## Work task
Exactly as written, reproduce the lines from the one that contains "Viewport: 1382px width, 1036px" through the end of the records.

Stored data entries:

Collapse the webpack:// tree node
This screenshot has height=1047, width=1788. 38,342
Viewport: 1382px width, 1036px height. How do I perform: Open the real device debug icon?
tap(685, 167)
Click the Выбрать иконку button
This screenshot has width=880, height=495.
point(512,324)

## Solved exercise
Viewport: 1382px width, 1036px height. How do I perform: Open the real device debug icon?
tap(685, 167)
Click the Выбрать иконку button
This screenshot has width=880, height=495.
point(512,324)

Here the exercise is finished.